EXCERPTED RECORDS:
___

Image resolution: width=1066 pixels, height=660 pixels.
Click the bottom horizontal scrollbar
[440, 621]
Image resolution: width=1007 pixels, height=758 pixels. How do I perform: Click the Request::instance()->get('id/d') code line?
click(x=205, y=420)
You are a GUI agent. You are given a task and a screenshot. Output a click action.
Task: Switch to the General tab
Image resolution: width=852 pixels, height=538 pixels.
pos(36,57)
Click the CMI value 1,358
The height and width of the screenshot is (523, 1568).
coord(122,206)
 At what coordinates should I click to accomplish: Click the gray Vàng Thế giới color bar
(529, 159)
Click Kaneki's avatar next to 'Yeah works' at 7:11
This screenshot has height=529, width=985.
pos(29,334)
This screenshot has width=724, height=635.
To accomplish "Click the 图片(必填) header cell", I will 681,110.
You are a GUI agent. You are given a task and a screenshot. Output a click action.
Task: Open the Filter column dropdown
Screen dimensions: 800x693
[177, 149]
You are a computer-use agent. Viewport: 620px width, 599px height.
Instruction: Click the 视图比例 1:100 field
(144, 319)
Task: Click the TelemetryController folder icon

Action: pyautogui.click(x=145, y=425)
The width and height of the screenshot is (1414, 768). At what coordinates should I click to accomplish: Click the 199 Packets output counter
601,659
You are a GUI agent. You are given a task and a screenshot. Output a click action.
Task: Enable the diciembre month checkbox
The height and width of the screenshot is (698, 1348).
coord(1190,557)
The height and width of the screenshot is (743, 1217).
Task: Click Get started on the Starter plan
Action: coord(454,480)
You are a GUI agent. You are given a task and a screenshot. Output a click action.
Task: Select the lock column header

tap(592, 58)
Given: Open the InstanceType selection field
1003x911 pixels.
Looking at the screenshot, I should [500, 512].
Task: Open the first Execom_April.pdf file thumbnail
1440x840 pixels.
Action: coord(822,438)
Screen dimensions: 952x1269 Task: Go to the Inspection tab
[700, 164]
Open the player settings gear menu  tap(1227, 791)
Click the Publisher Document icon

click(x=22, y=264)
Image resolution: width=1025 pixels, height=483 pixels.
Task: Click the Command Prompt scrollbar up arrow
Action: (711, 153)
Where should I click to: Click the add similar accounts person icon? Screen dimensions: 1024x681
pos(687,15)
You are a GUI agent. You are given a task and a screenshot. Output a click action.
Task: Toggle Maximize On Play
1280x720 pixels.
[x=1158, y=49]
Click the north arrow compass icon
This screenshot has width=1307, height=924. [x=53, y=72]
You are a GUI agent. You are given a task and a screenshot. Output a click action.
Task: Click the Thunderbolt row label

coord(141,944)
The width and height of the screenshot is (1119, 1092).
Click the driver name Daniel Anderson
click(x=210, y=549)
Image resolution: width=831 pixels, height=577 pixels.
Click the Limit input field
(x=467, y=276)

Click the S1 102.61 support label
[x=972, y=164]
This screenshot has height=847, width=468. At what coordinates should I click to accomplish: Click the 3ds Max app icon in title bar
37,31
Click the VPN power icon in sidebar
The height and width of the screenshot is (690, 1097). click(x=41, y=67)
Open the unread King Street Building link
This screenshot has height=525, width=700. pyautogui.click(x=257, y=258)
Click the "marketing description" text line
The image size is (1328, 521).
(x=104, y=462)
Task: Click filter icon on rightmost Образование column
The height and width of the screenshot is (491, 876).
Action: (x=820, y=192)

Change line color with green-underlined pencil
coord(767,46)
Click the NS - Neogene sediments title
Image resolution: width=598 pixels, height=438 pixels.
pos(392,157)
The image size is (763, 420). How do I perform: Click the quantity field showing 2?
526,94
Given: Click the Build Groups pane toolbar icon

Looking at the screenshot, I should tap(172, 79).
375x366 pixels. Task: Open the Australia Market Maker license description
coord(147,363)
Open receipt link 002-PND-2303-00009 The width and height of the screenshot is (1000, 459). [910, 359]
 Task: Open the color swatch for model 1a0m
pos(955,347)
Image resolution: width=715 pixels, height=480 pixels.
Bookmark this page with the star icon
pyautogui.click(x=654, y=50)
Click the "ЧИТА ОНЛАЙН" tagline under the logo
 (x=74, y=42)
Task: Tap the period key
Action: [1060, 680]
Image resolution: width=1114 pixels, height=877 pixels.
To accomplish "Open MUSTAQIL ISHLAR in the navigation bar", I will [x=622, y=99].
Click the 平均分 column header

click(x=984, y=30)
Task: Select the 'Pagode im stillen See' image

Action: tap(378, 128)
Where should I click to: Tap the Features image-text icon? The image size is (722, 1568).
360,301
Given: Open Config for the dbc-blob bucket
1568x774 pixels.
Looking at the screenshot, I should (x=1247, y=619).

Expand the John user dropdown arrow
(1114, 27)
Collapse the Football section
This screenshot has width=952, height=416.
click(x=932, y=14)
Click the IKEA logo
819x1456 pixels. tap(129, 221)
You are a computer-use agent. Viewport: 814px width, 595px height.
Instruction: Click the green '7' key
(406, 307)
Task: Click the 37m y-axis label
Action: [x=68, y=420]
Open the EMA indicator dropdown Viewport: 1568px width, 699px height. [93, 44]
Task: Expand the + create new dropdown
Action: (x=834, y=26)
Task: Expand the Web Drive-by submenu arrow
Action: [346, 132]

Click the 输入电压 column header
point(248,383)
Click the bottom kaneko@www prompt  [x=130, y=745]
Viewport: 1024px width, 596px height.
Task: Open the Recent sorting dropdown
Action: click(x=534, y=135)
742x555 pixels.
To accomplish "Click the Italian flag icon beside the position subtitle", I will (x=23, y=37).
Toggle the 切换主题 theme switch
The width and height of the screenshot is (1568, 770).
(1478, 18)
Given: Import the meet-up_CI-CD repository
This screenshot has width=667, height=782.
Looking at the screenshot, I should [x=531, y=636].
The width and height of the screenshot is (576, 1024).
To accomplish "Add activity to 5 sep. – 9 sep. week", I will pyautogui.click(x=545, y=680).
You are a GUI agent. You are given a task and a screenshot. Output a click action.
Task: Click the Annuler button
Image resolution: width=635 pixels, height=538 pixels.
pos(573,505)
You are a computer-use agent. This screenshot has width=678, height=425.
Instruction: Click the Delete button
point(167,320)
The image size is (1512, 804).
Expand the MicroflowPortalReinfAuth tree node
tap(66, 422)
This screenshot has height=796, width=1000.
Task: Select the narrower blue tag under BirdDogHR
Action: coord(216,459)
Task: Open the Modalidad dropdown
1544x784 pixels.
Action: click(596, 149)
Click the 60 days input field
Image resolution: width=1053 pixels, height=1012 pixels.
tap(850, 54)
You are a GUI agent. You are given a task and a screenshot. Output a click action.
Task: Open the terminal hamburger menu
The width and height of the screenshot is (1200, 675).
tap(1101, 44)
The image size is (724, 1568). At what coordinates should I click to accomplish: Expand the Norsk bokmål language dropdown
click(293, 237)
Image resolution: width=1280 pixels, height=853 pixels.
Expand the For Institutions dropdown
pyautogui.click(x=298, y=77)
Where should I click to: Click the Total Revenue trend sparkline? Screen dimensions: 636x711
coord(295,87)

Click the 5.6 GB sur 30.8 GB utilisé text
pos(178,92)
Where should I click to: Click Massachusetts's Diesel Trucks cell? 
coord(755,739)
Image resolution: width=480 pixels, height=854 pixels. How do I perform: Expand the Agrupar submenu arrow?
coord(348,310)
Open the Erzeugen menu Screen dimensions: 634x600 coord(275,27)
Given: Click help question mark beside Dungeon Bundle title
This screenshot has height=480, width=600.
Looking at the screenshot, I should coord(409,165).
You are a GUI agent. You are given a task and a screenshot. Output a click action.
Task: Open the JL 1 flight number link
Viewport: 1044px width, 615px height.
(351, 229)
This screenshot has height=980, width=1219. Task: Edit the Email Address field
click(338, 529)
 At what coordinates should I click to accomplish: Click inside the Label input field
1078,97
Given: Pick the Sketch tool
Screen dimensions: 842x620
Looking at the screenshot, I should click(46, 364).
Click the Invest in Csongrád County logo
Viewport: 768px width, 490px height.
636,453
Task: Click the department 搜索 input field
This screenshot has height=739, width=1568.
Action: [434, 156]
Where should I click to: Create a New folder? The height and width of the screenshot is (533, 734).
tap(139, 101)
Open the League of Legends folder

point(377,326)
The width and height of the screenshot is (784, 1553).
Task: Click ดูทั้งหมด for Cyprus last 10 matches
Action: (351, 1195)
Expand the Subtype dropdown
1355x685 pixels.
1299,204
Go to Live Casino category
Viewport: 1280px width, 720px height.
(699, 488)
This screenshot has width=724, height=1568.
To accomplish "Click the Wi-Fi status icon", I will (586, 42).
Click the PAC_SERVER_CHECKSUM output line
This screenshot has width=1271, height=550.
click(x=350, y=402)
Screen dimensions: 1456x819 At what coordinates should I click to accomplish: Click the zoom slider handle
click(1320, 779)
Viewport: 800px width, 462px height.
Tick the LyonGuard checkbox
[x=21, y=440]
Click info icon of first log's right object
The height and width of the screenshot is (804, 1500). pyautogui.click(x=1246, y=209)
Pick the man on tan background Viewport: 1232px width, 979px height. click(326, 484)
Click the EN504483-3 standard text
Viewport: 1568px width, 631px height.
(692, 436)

___

SHORT TASK: Render the items as a two-column CSV with the headers text and answer, one row per item, starting at the line that has "This screenshot has width=724, height=635." and stopping after the line that has "Action: pyautogui.click(x=145, y=425)". Put each field in double quotes and turn any line breaks inside a field into spaces.

WRITTEN SOLUTION:
text,answer
"This screenshot has width=724, height=635. To accomplish ""Click the 图片(必填) header cell"",","I will 681,110."
"You are a GUI agent. You are given a task and a screenshot. Output a click action. Task: Open the Filter column dropdown Screen dimensions: 800x693","[177, 149]"
"You are a computer-use agent. Viewport: 620px width, 599px height. Instruction: Click the 视图比例 1:100 field","(144, 319)"
"Task: Click the TelemetryController folder icon","Action: pyautogui.click(x=145, y=425)"